British Home Secretary Theresa May is sacrificing the life of a young British citizen who committed no crime other than hacking off Big Content.

To be fair to May she would send anyone overseas to face a kangaroo court if the government asked her, but the case of Sheffield Hallam student Richard O'Dwyer is particularly unpleasant.

Under pressure from Hollywood, the US has started criminalising cases of piracy and using its legal system as a private police force for the studios. This unfortunately also means enforcing Big Content's view about what is a "crime".

A sensible home secretary would look at the charges that a British Citizen faces and question what he had done.

What O'Dwyer did was, when he was 19, open a website called tvshack.net which linked to places to watch TV and films online. In the UK this was not a crime - the movie studios complained and the CPS said it was not worth pursuing. So Big Content leaned on its tamed US cops to get an extradition on the kid so he could face the full wrath of US law.

In the US he could go to jail for a decade for doing something which is legal in the UK.

Needless to say that created a bit of stink with people who feel that May is ruining a kid's life just to keep the US government happy.

To make matters worse, a US citizen who carried out a crime in the UK would not be extradited back to face the music. The US is better at protecting its own citizens than May.

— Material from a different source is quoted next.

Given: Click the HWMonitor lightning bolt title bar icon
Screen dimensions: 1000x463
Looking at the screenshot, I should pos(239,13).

According to the Daily Telegraph, Theresa May has told the House of Commons that she will not revisit plans to extradite to the US on copyright charges, saying her mind was already made up.

This lady is not for turning and the usual rubbish.

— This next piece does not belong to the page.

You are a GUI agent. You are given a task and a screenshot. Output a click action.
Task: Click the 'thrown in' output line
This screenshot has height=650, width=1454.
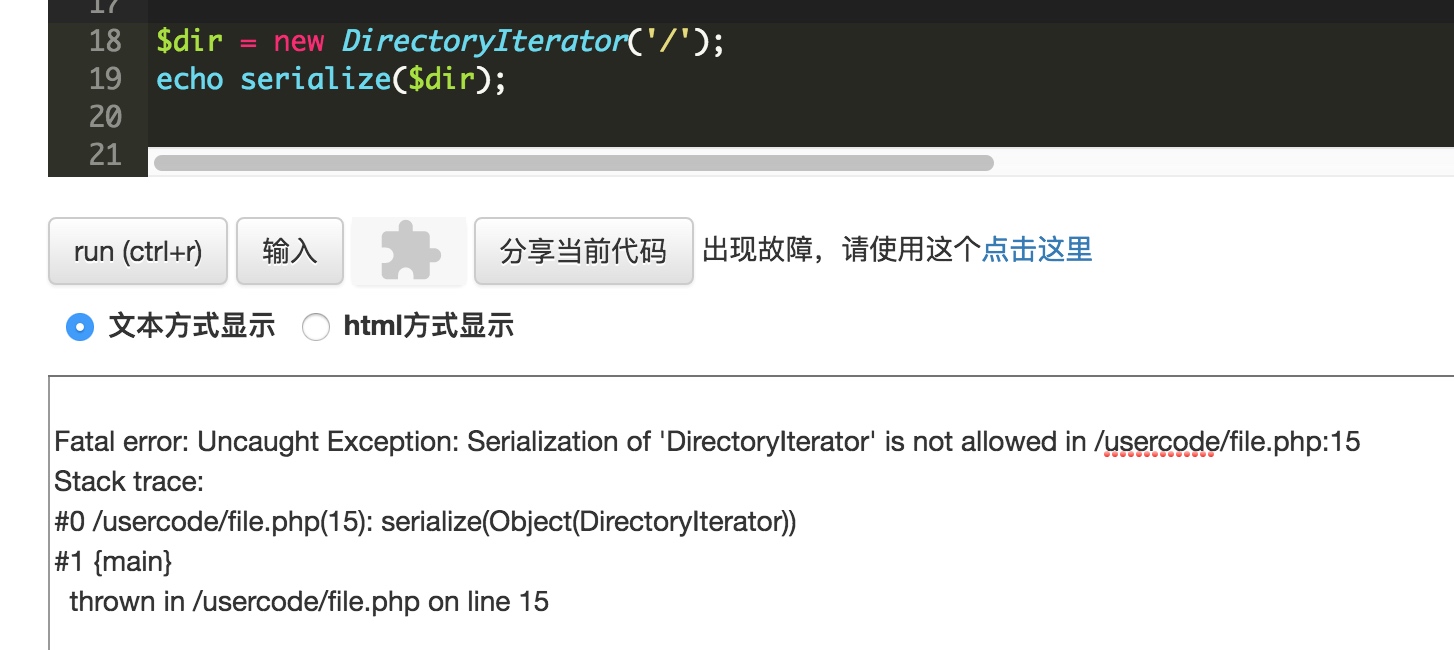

May hopes that this will push her tough Margaret Thatcher style image, but the reality is that she just appears like a heartless careerist who would sell her own grandmother if she thought she could look good on the cover of the Daily Mail.

O'Dwyer's only hope now is a court appeal.

But May might be finding that she is facing a lot of public support for O'Dwyer. Wikipedia boss Jimmy Wales is arranging an army of celebrities to take her on.

He is quoted as saying May should be very clear that the case is not going to go away and new supporters are joining the campaign all the time.